Tuesday, January 7, 2014

Au Pied De Cochon

Now that I feel a little less obese, I can write about this no-nonsense, hog-loving, damn-I-got-full-too-quickly restaurant called Au Pied De Cochon. The only wisdom I will pass on to you today is EAT LIGHT before you step foot in here - the portions are massive, the food is fatty but the meat sweats will be worth it.
As we waited for our apps, out came the bread/butter. I always believe this understated pre-app sets the tone for the meal to come....what did we get? Warm bread that drank all the butter = EXCITEMENT!


After staring for the foie gras menu for what seemed like hours, we decided on the special, which was foie gras drizzled with cranberry compote and bedded on gingerbread. Mama Mia!! What is going on in my mouth? That would be tart, sweet, spicy goodness. I've never been a huge fan of foie gras but I could force-feed this to myself everyday.

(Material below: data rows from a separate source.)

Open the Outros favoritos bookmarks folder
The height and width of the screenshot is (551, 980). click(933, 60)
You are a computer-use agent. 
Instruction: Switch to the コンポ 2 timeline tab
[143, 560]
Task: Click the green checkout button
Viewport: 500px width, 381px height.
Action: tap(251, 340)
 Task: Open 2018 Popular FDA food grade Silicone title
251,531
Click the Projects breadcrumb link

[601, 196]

In tandem with the foie gras came the tarragon bison tongue. I can say that I'm somewhat of a tongue connoisseur given that I grew up with it (i.e. my mom used to make a mean tongue roast), so I can tell you that you need to order this. This is a close-your-eyes and go-to-your-happy-place dish. There's only one other place that I would endorse tongue and that's at Harbord Room in Toronto. Between the two, I would choose this one. Why? Larger portions! Om nom nom nom.


As our mains approach, I slowly loosened my belt. We bravely ordered the PDC hotpot and the veal bourguignon. I feel lame saying this, but I slurped about 5 spoons of the bourguignon and I was done for. Hey, at least I tried! The dish itself was magnificent with tiny cubes of veal dancing with a myriad of vegetables, all enrobed in a silky broth. I was heartbroken not to have finished it. The PDC hotspot was a pork lover's dream - cheek, blood sausage, regular sausage, shoulder and belly sitting on top of mash. How any one person can eat all that meat is beyond me, but my husband sure did it. So proud!



On to dessert! Yes, we ordered some - don't judge. Let me cut to the chase: the creme caramel was one probably one of the worst I've tasted. The sugar was burnt, which completely ruined the flavour, and it was way too thick. Also it wasn't un-moulded so all the burnt caramel settled at the bottom, which made for a goopy mess. In addition, look at how boring it looks. Effort people! I guess the chef thought at this point we would be in a food coma and not care about appearance. Please chef, I'm a professional eater. You better check yourself.

I also tried some of my husband's dark chocolate pot with graham cracker crumble and it was definitely not for me, although he said he liked it (I now, and forever will, question his palate). It was more bitter than my espresso - that can't be right! Needless to say, dessert fail. Come and stay for the pork, have dessert at home - if you know what I mean ;) - BAM!